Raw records
++++++
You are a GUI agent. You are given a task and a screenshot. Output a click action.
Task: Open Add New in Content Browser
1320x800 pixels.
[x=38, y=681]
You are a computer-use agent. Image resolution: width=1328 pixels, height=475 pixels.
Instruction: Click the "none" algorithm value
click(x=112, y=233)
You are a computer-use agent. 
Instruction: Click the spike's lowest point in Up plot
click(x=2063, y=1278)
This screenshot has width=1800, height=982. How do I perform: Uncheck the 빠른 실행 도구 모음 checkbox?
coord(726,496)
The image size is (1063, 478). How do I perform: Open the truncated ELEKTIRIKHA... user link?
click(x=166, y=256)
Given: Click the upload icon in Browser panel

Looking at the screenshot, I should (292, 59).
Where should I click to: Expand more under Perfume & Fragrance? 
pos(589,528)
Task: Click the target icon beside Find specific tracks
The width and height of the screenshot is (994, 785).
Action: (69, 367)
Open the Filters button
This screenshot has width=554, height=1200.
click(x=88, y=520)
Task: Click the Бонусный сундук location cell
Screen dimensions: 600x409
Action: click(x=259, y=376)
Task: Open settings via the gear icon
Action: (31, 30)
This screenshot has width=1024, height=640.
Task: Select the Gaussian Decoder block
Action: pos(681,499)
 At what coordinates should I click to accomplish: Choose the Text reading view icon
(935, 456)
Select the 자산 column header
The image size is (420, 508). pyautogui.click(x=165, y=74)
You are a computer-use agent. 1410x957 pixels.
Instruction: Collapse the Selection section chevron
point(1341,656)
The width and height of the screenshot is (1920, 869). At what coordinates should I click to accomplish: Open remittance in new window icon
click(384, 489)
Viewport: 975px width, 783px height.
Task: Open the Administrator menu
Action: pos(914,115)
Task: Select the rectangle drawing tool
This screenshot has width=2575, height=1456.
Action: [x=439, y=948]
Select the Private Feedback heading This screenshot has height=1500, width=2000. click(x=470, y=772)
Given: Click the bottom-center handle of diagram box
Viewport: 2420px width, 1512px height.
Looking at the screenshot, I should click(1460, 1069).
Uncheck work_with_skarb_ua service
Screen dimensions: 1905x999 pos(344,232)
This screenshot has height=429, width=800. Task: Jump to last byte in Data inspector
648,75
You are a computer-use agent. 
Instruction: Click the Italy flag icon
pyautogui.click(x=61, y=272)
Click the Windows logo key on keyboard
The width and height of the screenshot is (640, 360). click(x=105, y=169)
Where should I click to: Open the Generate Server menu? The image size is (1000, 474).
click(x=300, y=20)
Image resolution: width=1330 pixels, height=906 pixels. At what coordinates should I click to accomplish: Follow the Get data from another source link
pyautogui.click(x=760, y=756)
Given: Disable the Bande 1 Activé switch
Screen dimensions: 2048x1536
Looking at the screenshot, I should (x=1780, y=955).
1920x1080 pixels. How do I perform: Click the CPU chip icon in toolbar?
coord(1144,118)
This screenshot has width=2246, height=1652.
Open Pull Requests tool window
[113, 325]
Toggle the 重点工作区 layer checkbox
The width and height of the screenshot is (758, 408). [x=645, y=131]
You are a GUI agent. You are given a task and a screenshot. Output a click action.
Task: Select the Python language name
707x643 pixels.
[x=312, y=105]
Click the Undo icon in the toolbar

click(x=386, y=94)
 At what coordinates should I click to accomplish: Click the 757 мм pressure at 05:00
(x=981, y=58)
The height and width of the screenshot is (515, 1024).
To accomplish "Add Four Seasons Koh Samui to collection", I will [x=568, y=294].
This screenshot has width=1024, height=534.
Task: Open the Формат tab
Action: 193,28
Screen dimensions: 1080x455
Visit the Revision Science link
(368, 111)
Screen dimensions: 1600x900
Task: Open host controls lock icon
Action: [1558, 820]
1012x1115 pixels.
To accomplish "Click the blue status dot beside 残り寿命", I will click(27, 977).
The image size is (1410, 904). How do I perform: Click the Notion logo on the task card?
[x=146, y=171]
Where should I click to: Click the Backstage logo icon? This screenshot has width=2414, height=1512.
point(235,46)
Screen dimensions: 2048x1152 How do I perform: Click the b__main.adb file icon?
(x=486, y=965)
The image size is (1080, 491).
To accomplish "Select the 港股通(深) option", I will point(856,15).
++++++
* **YOUR INSTRUCTIONS**
Collect every row above that contains the word "This", and copy each one in full.

* **TASK ANSWER**
This screenshot has width=1800, height=982. How do I perform: Uncheck the 빠른 실행 도구 모음 checkbox?
This screenshot has width=554, height=1200.
This screenshot has width=1024, height=640.
This screenshot has width=2575, height=1456.
Select the Private Feedback heading This screenshot has height=1500, width=2000. click(x=470, y=772)
This screenshot has height=429, width=800. Task: Jump to last byte in Data inspector
This screenshot has width=2246, height=1652.
This screenshot has width=1024, height=534.
Where should I click to: Click the Backstage logo icon? This screenshot has width=2414, height=1512.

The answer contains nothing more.